*Extracted material*:
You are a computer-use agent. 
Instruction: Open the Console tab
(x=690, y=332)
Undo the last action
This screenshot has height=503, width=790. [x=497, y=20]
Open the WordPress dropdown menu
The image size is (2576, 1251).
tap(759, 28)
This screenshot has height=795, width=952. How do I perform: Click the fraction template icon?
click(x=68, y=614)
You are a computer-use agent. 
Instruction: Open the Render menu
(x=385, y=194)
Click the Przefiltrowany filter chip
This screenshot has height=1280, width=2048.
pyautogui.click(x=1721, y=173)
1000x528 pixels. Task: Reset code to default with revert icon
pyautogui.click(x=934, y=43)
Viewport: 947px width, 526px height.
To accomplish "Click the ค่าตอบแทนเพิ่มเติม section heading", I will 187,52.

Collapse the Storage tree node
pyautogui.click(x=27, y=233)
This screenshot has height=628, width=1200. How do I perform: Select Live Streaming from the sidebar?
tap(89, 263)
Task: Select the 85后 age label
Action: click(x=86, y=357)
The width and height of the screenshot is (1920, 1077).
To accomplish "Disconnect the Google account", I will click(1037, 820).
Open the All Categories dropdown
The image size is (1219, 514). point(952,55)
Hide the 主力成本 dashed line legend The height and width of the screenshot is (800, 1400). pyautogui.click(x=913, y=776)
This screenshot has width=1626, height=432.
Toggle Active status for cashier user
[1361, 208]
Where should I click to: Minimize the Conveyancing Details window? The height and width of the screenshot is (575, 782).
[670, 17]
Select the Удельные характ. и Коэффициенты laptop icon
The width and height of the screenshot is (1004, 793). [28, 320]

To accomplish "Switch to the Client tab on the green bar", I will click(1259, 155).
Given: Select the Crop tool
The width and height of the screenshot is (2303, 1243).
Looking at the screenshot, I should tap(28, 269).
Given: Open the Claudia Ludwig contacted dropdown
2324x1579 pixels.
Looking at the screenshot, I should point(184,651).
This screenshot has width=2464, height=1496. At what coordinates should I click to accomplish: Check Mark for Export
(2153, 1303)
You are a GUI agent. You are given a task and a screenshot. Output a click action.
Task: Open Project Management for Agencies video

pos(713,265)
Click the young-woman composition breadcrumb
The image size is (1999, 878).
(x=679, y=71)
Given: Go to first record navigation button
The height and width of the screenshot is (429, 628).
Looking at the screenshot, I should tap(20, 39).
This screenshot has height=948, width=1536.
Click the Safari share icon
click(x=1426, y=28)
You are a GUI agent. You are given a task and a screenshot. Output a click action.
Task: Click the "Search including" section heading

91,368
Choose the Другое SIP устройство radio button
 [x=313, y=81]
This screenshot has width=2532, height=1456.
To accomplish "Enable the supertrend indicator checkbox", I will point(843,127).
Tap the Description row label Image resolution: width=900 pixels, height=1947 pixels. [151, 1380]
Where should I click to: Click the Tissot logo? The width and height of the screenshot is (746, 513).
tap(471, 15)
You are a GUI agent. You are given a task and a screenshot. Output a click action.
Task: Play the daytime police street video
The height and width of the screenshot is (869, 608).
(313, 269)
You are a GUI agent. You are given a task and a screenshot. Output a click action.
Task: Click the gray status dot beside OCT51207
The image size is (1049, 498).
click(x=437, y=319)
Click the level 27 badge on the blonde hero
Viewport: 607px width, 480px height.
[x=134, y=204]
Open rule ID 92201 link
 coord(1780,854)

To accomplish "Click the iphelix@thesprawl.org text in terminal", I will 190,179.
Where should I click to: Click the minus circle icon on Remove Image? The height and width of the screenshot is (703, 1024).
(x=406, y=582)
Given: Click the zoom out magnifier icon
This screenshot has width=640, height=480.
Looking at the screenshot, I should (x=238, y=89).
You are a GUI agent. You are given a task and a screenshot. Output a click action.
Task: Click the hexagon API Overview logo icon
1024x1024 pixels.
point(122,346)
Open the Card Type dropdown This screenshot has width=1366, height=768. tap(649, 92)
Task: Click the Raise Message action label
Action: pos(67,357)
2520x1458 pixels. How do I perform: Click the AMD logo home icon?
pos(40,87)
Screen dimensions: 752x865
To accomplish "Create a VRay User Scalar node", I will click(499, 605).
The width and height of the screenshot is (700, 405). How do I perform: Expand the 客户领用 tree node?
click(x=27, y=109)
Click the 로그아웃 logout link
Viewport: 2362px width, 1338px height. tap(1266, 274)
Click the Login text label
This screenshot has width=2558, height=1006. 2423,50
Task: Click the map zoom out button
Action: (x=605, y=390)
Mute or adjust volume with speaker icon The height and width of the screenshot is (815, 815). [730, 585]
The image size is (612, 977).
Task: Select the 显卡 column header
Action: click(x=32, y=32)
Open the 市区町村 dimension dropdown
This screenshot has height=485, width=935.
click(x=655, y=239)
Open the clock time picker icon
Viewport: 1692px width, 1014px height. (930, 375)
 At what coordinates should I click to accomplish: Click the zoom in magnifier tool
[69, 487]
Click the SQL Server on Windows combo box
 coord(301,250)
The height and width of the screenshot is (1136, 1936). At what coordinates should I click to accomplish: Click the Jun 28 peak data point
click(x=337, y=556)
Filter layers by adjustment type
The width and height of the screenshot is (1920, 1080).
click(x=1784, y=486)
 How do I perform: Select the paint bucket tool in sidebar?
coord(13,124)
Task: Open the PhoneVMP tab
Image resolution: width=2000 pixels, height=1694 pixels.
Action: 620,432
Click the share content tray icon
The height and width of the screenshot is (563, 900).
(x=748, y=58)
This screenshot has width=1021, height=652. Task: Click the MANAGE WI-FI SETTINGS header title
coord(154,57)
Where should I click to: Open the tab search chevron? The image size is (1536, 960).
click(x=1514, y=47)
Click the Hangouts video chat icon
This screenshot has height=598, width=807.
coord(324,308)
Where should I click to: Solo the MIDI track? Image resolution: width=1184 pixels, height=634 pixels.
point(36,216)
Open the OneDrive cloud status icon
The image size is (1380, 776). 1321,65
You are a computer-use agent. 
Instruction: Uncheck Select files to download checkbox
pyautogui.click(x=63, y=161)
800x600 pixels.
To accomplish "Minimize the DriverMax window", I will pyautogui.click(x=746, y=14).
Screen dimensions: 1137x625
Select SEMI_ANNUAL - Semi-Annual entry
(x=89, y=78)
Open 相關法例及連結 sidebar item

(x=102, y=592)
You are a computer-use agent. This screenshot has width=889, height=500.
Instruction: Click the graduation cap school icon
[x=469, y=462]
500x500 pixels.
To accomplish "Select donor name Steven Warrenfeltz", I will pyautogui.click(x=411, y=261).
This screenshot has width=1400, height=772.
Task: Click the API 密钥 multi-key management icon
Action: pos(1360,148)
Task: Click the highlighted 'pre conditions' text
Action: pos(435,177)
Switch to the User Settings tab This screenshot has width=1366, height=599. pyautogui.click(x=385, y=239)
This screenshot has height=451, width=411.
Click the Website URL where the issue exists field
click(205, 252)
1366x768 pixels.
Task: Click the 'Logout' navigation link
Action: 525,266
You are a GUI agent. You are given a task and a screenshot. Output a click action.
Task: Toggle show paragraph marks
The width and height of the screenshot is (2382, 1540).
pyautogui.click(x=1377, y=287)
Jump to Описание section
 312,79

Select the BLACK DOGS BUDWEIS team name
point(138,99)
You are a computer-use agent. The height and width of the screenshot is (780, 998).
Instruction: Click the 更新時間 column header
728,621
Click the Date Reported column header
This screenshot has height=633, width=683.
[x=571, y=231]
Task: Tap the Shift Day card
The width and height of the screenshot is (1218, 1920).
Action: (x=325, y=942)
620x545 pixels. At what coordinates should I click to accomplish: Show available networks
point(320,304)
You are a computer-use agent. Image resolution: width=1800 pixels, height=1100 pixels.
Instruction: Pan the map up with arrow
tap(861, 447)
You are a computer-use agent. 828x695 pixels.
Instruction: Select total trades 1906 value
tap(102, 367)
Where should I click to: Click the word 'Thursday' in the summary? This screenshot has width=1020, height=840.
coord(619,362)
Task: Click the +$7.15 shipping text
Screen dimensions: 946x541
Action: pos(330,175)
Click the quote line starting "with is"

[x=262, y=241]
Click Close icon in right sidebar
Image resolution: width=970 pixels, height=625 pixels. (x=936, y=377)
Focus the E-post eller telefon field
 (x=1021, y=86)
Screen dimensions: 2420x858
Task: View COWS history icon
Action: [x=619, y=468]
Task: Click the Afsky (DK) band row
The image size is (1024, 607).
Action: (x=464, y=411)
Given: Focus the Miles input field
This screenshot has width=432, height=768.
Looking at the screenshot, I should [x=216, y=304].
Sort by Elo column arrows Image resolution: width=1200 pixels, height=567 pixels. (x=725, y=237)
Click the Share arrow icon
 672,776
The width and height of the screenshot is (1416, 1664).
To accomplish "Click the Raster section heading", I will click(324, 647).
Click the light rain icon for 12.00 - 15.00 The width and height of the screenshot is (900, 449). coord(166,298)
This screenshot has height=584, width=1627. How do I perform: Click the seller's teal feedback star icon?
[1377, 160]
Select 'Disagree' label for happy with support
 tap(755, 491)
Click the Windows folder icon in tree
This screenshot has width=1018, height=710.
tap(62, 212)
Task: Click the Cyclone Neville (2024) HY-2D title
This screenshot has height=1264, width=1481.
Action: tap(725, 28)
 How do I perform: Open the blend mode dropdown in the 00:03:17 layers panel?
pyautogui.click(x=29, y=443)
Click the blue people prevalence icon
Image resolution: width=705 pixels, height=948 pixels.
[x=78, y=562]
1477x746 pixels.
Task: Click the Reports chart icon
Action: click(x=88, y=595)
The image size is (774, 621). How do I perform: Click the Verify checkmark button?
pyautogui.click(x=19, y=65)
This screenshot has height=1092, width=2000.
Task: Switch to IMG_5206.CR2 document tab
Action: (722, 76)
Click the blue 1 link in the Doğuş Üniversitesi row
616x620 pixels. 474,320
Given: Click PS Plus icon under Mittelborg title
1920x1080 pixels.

*Exercise details*:
Convert the lines of the data from the one containing "Task: Click the Cyclone" through the one containing "Action: tap(725, 28)", inclusive, into a Markdown table with the columns Row and Line, numbering each row and omitting blank lines.

*Result*:
| Row | Line |
|---|---|
| 1 | Task: Click the Cyclone Neville (2024) HY-2D title |
| 2 | This screenshot has height=1264, width=1481. |
| 3 | Action: tap(725, 28) |